Graham Nayler wrote:
I finally got around to looking at this. I think I'm even more confused. Not sure where you got the idea I'm comfortable with the source ... I've looked at the 4.3 sources trying to get rid of warnings and get it working, but the only thing that did was remind me just how many years it's been since I did any C programming. My eyes glazed over a bit with your python too, I haven't invested any time in that language yet.ShawnI'm not using SPLITNCV as I wanted a bit more flexibility in the format of the status report (I wanted to have comment line, single colons not delimiting values etc.), but am using an external script. You may find my earlier reply herehttp://www.hswn.dk/hobbiton/2008/10/msg00159.html useful though.With the external script mechanism you don't need to restart Hobbit if your test generates additional indexes, only if you add new tests. I'm not entirely sure whether SPLITNCV works the same although it looks OK - but you sound perfectly at home with the source, so have a look at that (do_ncv.c). If you're interested, I attach my parsing script to the end of this - enter the test name list and change the regex for your needs. The commented lines were from when I was using a single RRD file for all indices, but that doesn't give the flexibility of displaying multiple graphs, or adding additional indices.

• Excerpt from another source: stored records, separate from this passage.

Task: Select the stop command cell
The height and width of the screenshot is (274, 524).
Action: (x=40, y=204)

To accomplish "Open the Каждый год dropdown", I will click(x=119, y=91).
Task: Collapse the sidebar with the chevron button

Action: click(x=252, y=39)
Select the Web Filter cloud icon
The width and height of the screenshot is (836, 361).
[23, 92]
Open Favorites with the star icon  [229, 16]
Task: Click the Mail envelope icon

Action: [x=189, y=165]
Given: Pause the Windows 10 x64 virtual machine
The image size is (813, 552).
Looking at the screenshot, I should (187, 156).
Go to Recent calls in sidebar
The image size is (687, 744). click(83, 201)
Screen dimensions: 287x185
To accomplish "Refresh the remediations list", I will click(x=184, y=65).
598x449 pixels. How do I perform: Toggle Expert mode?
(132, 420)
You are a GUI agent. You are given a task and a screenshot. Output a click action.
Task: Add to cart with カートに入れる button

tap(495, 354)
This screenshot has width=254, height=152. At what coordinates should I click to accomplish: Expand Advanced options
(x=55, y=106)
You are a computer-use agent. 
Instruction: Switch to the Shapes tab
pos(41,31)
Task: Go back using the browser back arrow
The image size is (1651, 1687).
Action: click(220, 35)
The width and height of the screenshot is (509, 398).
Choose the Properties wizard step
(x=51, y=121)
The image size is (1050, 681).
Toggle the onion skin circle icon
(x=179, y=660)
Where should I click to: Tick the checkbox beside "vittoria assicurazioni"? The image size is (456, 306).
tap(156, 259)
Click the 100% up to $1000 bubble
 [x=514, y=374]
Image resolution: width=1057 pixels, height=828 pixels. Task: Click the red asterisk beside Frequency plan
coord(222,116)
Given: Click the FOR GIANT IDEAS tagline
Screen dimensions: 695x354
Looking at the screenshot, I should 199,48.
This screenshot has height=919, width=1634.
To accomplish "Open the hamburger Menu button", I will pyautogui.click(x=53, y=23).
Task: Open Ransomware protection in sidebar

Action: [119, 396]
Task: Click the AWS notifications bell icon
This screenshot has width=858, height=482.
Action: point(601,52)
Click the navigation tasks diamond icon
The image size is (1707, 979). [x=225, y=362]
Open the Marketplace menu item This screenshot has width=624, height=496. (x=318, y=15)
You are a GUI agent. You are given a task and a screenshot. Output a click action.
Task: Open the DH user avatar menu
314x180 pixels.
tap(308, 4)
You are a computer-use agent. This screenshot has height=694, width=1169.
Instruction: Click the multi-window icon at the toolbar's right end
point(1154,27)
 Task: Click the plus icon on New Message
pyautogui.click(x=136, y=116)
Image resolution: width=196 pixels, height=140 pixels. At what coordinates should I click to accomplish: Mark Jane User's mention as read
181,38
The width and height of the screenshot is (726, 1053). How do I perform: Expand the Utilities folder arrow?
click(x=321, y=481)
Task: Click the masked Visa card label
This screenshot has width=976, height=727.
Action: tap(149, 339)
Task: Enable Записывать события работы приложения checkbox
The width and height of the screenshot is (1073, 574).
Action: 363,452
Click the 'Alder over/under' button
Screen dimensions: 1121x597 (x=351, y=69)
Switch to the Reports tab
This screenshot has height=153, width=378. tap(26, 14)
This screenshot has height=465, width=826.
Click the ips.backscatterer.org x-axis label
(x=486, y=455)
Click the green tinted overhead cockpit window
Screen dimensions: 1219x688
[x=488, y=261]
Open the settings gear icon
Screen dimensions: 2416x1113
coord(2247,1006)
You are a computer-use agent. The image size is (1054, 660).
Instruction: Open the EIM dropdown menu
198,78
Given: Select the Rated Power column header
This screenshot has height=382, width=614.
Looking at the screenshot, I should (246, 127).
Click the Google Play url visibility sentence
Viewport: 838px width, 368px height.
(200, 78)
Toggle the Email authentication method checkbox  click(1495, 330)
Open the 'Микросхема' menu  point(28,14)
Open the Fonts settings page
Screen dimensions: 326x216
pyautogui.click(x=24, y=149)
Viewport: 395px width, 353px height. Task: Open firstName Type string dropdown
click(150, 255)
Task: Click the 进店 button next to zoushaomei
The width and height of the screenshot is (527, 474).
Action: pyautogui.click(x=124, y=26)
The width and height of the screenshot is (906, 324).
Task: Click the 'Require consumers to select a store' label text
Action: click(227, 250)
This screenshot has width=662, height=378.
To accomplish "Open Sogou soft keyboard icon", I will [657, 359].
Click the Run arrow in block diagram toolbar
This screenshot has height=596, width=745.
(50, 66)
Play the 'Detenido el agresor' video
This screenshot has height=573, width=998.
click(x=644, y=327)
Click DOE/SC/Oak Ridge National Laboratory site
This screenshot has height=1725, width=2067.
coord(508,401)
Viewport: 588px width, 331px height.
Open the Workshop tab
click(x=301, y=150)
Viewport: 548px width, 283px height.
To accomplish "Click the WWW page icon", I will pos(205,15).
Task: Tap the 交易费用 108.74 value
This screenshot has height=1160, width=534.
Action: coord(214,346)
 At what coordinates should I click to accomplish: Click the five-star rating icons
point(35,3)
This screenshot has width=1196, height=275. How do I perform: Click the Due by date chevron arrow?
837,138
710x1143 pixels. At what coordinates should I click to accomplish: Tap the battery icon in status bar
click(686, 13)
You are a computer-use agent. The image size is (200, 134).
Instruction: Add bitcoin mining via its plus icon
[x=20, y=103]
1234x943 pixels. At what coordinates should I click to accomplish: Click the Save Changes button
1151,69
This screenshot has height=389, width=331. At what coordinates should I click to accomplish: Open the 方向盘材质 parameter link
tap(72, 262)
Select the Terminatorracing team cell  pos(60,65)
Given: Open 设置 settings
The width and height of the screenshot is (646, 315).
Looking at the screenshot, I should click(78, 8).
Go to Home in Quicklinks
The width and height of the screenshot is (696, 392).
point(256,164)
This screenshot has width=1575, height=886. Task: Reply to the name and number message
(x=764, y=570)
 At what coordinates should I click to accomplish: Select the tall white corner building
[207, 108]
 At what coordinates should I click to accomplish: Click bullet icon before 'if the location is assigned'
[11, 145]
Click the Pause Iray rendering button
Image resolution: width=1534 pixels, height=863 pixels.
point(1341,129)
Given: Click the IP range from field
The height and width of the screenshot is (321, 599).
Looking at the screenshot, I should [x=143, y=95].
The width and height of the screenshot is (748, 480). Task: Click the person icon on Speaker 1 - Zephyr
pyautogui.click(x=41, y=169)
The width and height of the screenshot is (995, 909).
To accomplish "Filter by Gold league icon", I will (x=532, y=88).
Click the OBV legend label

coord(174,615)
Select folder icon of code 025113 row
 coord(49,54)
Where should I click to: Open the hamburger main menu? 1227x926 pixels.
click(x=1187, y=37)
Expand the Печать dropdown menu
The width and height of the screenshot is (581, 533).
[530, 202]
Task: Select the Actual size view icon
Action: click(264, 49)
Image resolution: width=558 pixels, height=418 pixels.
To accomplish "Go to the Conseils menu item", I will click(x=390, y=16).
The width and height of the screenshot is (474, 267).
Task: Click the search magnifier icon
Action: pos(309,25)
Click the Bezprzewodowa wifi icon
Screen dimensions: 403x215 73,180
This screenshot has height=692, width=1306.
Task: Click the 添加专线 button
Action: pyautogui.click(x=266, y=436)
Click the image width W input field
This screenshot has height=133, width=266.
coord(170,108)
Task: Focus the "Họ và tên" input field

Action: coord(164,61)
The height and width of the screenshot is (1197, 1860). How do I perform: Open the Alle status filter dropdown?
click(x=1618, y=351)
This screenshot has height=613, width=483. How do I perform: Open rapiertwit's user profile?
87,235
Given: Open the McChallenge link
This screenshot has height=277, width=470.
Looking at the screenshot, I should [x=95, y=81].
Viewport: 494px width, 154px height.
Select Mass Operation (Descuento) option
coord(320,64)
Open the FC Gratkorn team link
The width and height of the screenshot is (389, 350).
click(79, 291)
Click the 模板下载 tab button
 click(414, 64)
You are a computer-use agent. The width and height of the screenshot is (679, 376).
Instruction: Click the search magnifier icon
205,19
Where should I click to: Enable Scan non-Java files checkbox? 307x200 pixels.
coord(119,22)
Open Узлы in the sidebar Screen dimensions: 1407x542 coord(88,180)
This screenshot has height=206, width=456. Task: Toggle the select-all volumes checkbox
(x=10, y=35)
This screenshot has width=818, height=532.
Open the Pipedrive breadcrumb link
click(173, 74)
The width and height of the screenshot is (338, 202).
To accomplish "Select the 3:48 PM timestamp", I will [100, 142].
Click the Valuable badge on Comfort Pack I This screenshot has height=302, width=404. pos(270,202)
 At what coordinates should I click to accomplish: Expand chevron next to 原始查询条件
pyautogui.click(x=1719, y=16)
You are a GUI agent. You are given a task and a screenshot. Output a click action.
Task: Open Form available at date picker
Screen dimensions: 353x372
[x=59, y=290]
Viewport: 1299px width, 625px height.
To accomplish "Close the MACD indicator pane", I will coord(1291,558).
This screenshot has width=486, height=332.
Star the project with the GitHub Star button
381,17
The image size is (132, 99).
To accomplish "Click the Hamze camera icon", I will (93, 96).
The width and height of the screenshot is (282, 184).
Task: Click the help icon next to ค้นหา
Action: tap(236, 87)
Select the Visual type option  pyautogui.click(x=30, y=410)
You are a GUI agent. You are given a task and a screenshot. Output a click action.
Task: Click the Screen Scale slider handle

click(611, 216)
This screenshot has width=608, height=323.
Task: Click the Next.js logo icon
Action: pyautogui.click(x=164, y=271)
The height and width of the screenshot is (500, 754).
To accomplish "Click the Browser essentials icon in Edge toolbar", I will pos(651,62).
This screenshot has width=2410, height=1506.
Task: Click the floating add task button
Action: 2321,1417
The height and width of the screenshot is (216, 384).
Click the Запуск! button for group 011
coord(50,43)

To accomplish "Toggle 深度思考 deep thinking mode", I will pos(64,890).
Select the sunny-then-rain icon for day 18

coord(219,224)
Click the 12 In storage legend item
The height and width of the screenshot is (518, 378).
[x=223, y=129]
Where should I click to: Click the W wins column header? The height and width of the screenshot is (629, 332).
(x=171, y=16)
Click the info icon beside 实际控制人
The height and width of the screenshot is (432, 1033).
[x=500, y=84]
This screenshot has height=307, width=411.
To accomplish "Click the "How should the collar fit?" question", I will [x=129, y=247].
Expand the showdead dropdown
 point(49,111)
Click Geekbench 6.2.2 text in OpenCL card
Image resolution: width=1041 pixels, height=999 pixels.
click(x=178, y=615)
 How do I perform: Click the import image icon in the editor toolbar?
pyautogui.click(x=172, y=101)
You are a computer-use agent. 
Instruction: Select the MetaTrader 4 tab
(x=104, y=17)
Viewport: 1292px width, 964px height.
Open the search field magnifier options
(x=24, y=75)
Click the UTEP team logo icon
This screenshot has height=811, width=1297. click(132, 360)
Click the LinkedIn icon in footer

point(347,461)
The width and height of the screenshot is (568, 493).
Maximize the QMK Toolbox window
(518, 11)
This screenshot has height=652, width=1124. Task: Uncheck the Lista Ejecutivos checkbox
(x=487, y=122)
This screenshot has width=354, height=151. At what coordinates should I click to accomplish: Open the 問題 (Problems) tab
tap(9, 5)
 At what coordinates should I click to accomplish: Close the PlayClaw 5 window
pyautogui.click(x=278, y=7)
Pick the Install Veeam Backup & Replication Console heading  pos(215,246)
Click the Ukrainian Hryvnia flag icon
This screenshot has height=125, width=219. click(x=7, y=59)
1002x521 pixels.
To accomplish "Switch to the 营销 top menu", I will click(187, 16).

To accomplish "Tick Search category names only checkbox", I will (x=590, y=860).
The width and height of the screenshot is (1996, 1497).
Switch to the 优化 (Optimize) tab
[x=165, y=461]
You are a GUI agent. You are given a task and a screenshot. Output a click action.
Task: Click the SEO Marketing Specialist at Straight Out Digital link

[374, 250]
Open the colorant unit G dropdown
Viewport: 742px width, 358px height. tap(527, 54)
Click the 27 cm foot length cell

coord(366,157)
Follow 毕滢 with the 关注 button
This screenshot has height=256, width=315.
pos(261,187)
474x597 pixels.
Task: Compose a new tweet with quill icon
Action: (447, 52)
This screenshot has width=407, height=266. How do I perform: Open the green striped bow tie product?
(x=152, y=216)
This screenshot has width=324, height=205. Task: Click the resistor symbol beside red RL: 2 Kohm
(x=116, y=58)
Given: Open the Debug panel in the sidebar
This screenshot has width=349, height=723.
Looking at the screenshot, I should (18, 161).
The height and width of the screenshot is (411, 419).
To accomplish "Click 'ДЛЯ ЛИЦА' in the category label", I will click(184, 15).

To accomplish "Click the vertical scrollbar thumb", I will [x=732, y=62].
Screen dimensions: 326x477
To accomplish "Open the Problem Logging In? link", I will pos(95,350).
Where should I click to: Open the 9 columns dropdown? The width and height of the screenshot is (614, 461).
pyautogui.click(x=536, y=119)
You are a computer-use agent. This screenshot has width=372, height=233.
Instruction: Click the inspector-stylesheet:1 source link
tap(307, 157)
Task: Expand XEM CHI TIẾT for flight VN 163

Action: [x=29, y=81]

I'll start at the beginning and tell everyone what it is I'm trying to do and the difficulties I'm facing. This is an attempt to monitor a multi-server EasyAsk search index at a remote data center, to which I have no back-end connectivity. The systems have no way to reach the Internet. I wouldn't have designed it that way; it is an acquisition company. I can log onto them by making an ssh connection to a gateway server that has a NIC in the remote LAN, and there are public-facing webservers that also can reach it. We are going to move everything out of the data center within the next six months, so I have no plans to redesign the network until it is moved to headquarters.
The data is generated by a CGI script running on the public facing webserver pair, which an external server-side shell script on Hobbit is retrieving with wget. The CGI script queries the search broker and each individual index server. It notes the total number of records held by each index server, adds them all up, and compares that value to the number of records reported by the broker. It also records how long in milliseconds each query takes. It's basically a machine-readable rewrite of a script that produces a pretty status page. We can't watch the values on that page 24/7, so I want to graph them to watch for problems.
I didn't go with the external script idea because the RRD docs say it doesn't scale well. I was hoping that NCV or SPLITNCV would handle it easily. I am leery of implementing things that don't scale well - I've been bitten in the past because the boss liked what he saw on something I'd hacked together without thought to performance and wanted to deploy it everywhere.
What I'd like to see is a series of graphs, the first of which should have the total count and the broker count, then a graph with just the difference. Then I'd like to have graphs that work like the disk graphs, where it aggregates the individual broker counts. Following that, another series of graphs that aggregate the response times.
I think it might be easier to implement and easier to read if have four separate columns on the host entry, something like i_totals, i_diff, i_counts, and i_time.
Forgetting about scalability, are there good examples for how to accomplish this, or a kind soul willing to guide me through the process? I can tweak the CGI script and the script on Hobbit that calls it in any way required.